# Brother and sister puppies - bad idea?



## silverbear (Jun 11, 2012)

We got our male puppy at six weeks and is now five months. The breeder has one puppy left of the litter, a female. The breeder is not suggesting we take the female, we were considering getting her but don't have experience with multiple dogs or raising siblings. What say the forum?


----------



## MaggieRoseLee (Aug 17, 2001)

Do NOT do it!!!

Great info ----> http://www.germanshepherds.com/foru...67994-should-i-get-two-puppies-dogs-once.html

aw:


----------



## cindy_s (Jun 14, 2009)

MaggieRoseLee said:


> Do NOT do it!!!
> 
> Great info ----> http://www.germanshepherds.com/foru...67994-should-i-get-two-puppies-dogs-once.html
> 
> aw:


 
THIS!! Wait until he's older until you get another.


----------



## LoveEcho (Mar 4, 2011)

Regardless of the fact that having two puppies is a terrible idea, I'd also be wary of getting another dog from a breeder who lets the pups go at 6 weeks...


----------



## silverbear (Jun 11, 2012)

LoveEcho said:


> Regardless of the fact that having two puppies is a terrible idea, I'd also be wary of getting another dog from a breeder who lets the pups go at 6 weeks...


So what are you saying about me since I got him at six weeks?


----------



## Castlemaid (Jun 29, 2006)

silverbear said:


> So what are you saying about me since I got him at six weeks?


Probably that you did not know any better and believed it was okay because the breeder said it was okay. Happens a lot. In some areas it is _against the law_ to let puppies go before they are 8 weeks old, that is how important it is for the pups to stay with their mom and litter mates until that age.


----------



## LoveEcho (Mar 4, 2011)

Castlemaid said:


> Probably that you did not know any better and believed it was okay because the breeder said it was okay. Happens a lot. In some areas it is _against the law_ to let puppies go before they are 8 weeks old, that is how important it is for the pups to stay with their mom and litter mates until that age.

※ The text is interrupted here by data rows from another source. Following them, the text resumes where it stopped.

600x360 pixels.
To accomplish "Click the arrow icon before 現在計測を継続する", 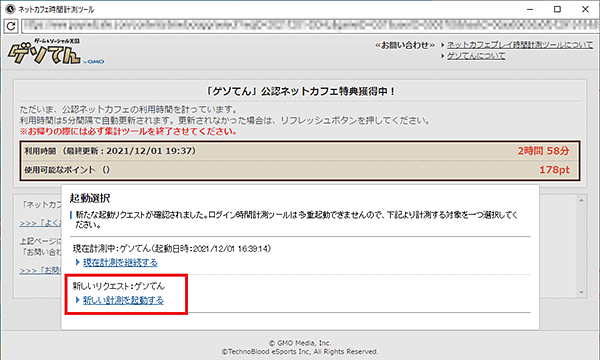I will pos(78,262).
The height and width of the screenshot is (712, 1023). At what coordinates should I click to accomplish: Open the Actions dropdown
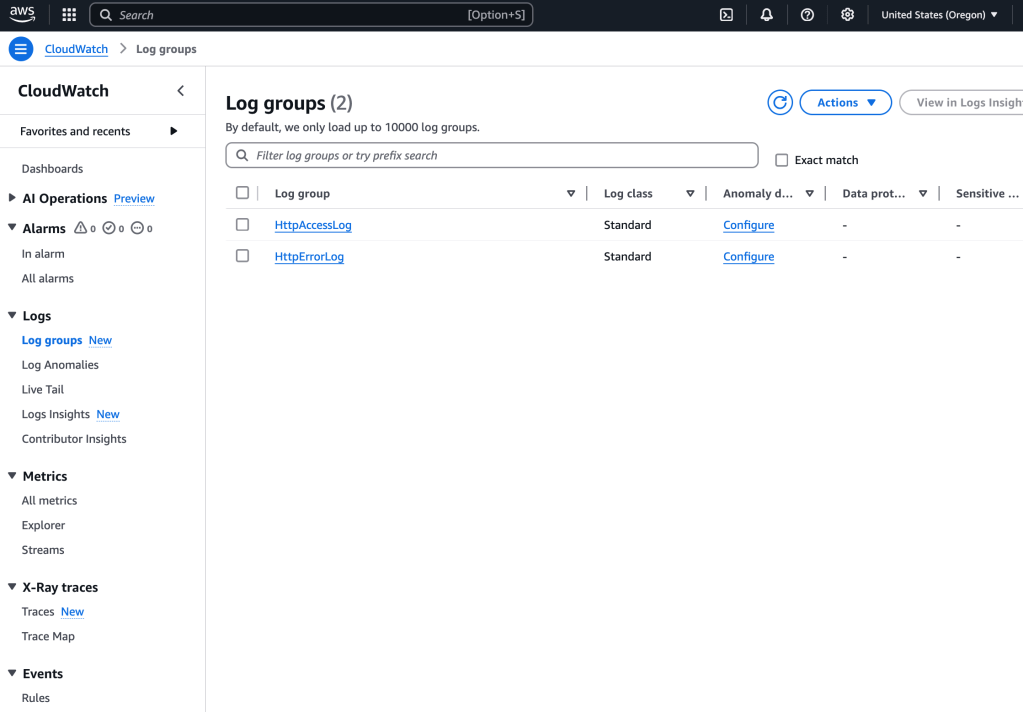tap(845, 102)
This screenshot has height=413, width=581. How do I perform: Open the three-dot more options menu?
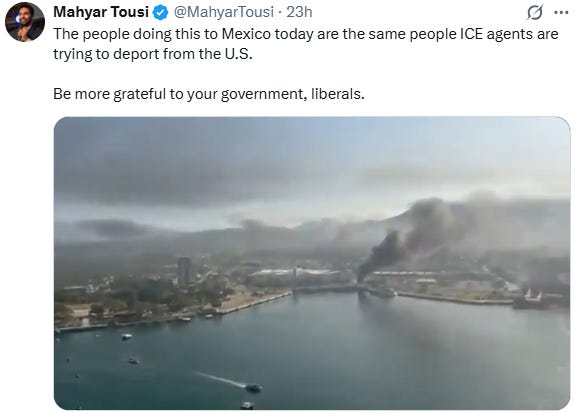tap(561, 12)
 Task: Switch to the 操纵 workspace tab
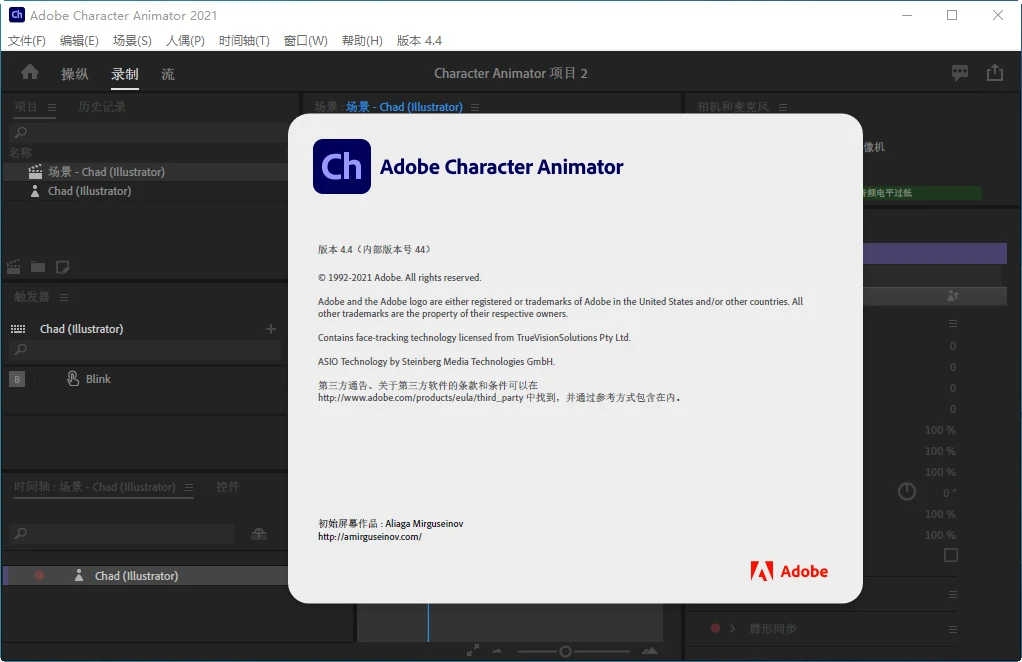tap(75, 74)
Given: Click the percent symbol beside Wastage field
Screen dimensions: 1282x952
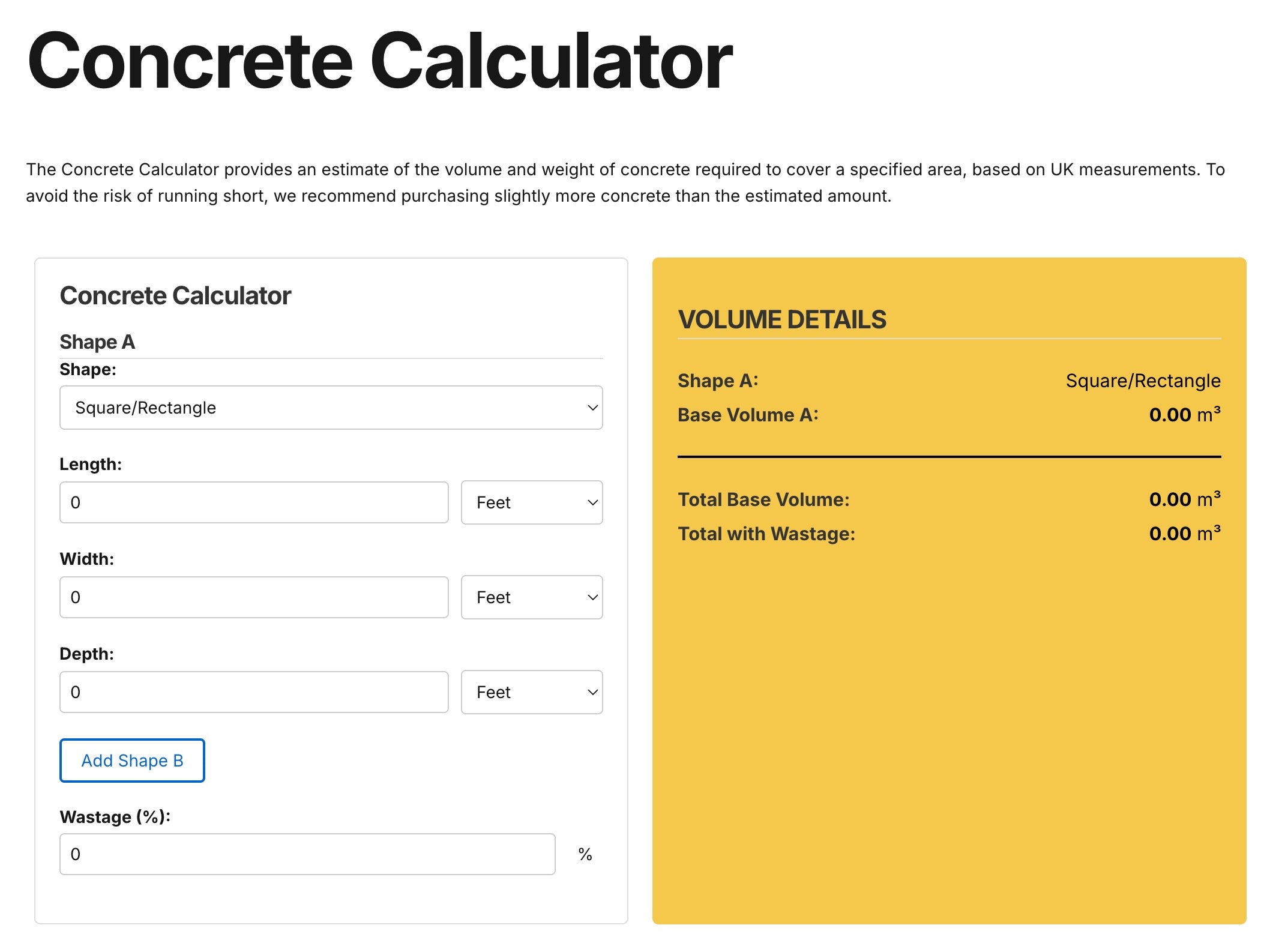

This, exactly this. Relax. It looks bad on the BREEDER, not you. I think you're doing a great job of raising a happy, healthy puppy from what I've read.


----------



## silverbear (Jun 11, 2012)

Thanks.


----------



## MaggieRoseLee (Aug 17, 2001)

LoveEcho said:


> *It looks bad on the BREEDER, not you.* I think you're doing a great job of raising a happy, healthy puppy from what I've read.


:thumbup: :wub:


----------



## blackshep (Aug 3, 2012)

Don't do it! Oh lord, I can't even imagine having another pup with how busy this one keeps me! 

Yeah, too bad the breeder let the pup go too early, but I'm sure it will all work out. I'd definitely wait until your other dog is older before adding another pup to the mix.

Best of luck!


----------



## Stosh (Jun 26, 2010)

Your pup is beautiful! Speaking from experience, I would wait until your guy is at least 2 yrs old before getting a pup.


----------



## Freestep (May 1, 2011)

Raising two littermates is a nightmare. They become much more bonded to each other than to you, which creates a 2 against 1 situation if you ever have to control them and they don't want to be controlled. 

You can raise two puppies together successfully, but it is three times as much work and you have to keep them separated most of the time to avoid issues. It is a very BAD idea for the average dog owner!

And yeah, any breeder who lets their puppies go at 6 weeks is probably a BYB trying to make a little cash on the side while doing as little work as possible.  Be sure to socialize your pup heavily, and find out if there's a puppy socialization class near you so you can sign up when your pup is old enough. Usually they like to start around 11-12 weeks.


----------



## wolfy dog (Aug 1, 2012)

I have trained many sibling pups with their owners and none of the owners would ever do it again.
The ones who followed through with separate training turned out OK.


----------



## Twyla (Sep 18, 2011)

While I don't have siblings or even the same breed, I do have pups very close in age - within a cple of months of each other. 

Don't get me wrong, I absolutely love my pups :wub:, but will never do it again. Even at 2 yr of age now, I still have to occasionally monitor the bonding between them and separate as needed. Regular obedience training is double the work. Separate sessions for each, remembering to change my style with each dog. Double the regular vet bills. On top of that if there are health or behavioral issues with either or both dogs, the vet and training bills on top of the regular.

Unfortunately, you can't forget golden years and end of life; all the health issues that can come up then.


----------



## Curious (Jul 23, 2012)

Only you know if you have the time/energy/resourses to get two pups. The responses to this thread lean towards not doing it, that being said I got two pups at the same time that were sisters. My wife and I both worked with each dog and didn't have a problem with them knowing who the leader of the pack was. I think we each bonded with the dogs and it worked out well for us. I wouldnt change the decision that brought those two great dogs into our home at the same time.


----------



## Radio (Aug 28, 2012)

Freestep said:


> Raising two littermates is a nightmare. They become much more bonded to each other than to you


This. So much. My parents got the sister to our pup, from the same litter. We're watching theirs for a few days and the girls are desperately attached to each other already.


----------